Please render the lines as a JSON list of strings, one string per line and no blank lines, beginning with the line that contains "Where should I" and continuing through the line that contains "tap(69, 241)". Leave the pictures out.

> DATA TO PROCESS
****
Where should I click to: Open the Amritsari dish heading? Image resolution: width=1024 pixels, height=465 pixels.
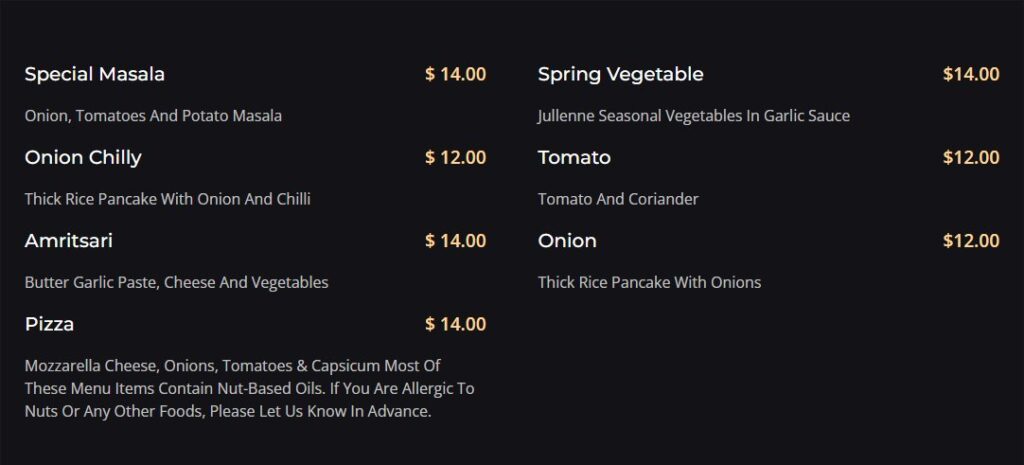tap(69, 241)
****
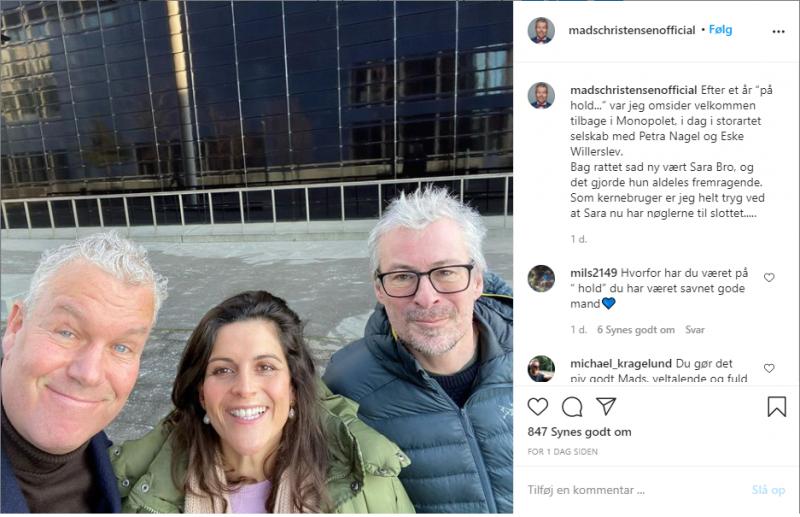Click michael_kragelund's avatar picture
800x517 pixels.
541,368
****
> ANSWER TO THE TASK
[
  "Where should I click to: Open the Amritsari dish heading? Image resolution: width=1024 pixels, height=465 pixels.",
  "tap(69, 241)"
]